La Secretaría de Minería del Ministerio de Economía ha desatado una nueva herramienta de control que podría sacudir los cimientos del sector minero. Se trata de la aprobación del Manual de Procedimientos de Auditoría de la Ley 24.196, el famoso Régimen de Inversiones para la Actividad Minera. Este manual, que entra en vigencia al día siguiente de su publicación, busca estandarizar criterios y optimizar la gestión de las auditorías que realiza la Dirección Nacional de Inversiones Mineras.

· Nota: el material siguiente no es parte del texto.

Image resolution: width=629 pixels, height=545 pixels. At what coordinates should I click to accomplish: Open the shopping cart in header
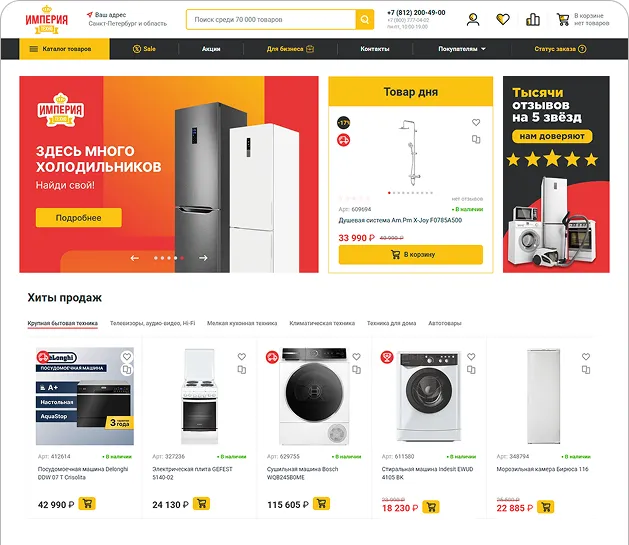[563, 19]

¿Qué significa esto en la práctica? Las empresas mineras que se benefician de las ventajas de la Ley 24.196, como las exenciones en importaciones, ahora enfrentarán un escrutinio más riguroso y objetivo. La medida nace de la experiencia de gestión que evidenció la necesidad de una herramienta integral para verificar que los beneficios que otorga la ley se destinen correctamente y conforme a la normativa. En otras palabras, el gobierno busca asegurar que los incentivos fiscales y aduaneros no se desvíen de su propósito original: fomentar la inversión genuina en la actividad minera.
La Dirección Nacional de Inversiones Mineras, dependiente de la Subsecretaría de Desarrollo Minero, no solo aplicará este manual, sino que también podrá dictar normas complementarias y elaborar un Programa Anual de Auditorías. Esto sugiere un aumento en la actividad fiscalizadora, lo que podría generar mayor transparencia y eficiencia en el uso de los recursos, pero también una posible mayor burocracia y presión regulatoria para las empresas. El objetivo declarado es dotar de mayor solidez al régimen, utilizando cruces de información, inteligencia de datos y análisis de evidencia. Es un claro mensaje de que los ojos del Estado estarán más puestos que nunca sobre el oro, la plata y el litio.